[Source document]

— Start —

2. Gas Channeling Control in CO2-EOR

Gas channeling, as the primary issue that restricts the significant improvement of CO2-EOR, requires an understanding of its generation mechanisms. The factors causing gas channeling can be attributed to the significant physical differences between CO2 and crude oil and reservoir heterogeneities. The former can be divided into two situations (see Figure 1): (1) the gravity overriding phenomenon: during CO2 flooding, due to the low density of CO2, a large amount of CO2 will gradually migrate above the crude oil, ultimately forming a gas channel at the top of the crude oil seepage channel [15]; (2) the viscous fingering phenomenon: the viscosity of CO2 is lower than the viscosity of crude oil, which can cause uneven propulsion during the displacement process. When the flow rate of CO2 in a local area is too fast, gas channeling will occur [16]. The gas channeling caused by reservoir heterogeneity can be divided into the following scenarios: (1) when there are high-permeability channels such as natural fractures, artificial fractures, wormholes, and conduits, CO2 will bypass the matrix and cannot displace the crude oil inside [17,18]; (2) when there is a significant difference in the permeabilities of different layers or zones, CO2 preferentially flows through high-permeability reservoirs [19]; (3) the presence of wormholes, ducts, and high-permeability cracks in the matrix leads to the ineffective flow of CO2 [20].
At present, there are several methods to mitigate oil and gas channeling in CO2 flooding: water-alternating-gas (WAG) injection, the direct thickening of CO2, hydrogel plugging, foam plugging, and nanoparticle plugging. These methods for suppressing CO2 gas migration have been proven to be effective in practical applications and laboratory simulations. The main purpose of this section is to figure out the sealing mechanisms of different CO2 channeling control methods and the parameters that affect their effectiveness.

— End —

[Dataset extract]

— Start —

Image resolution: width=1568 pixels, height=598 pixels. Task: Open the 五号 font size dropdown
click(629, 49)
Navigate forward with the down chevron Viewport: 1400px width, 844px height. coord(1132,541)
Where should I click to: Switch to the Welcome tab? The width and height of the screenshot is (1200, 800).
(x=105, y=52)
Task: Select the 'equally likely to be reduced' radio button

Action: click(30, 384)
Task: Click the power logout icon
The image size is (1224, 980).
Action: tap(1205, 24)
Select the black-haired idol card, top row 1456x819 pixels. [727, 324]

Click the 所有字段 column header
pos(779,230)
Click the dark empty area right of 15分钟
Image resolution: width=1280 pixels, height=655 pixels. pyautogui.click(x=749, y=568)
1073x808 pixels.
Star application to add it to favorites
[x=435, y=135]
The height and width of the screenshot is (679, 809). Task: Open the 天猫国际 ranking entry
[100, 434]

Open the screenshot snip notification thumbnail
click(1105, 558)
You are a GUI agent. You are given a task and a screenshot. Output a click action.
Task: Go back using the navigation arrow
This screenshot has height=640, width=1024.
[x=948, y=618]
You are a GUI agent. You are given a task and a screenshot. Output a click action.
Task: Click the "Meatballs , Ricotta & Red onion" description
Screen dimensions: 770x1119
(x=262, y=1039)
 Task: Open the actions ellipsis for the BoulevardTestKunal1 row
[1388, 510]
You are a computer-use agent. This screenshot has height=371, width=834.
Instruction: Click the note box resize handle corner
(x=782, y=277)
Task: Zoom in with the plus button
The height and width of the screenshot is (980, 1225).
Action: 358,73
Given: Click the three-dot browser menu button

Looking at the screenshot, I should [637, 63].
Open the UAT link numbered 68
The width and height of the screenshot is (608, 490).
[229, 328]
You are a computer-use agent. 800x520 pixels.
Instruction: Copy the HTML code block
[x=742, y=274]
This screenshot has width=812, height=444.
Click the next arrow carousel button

— End —

[Stated goal] In the passage on gas channeling control in CO2-EOR, which phenomenon is caused by the low density of CO2?

[Solved exercise] The gravity overriding phenomenon, in which CO2 migrates above the crude oil and forms a gas channel at the top of the crude oil seepage channel.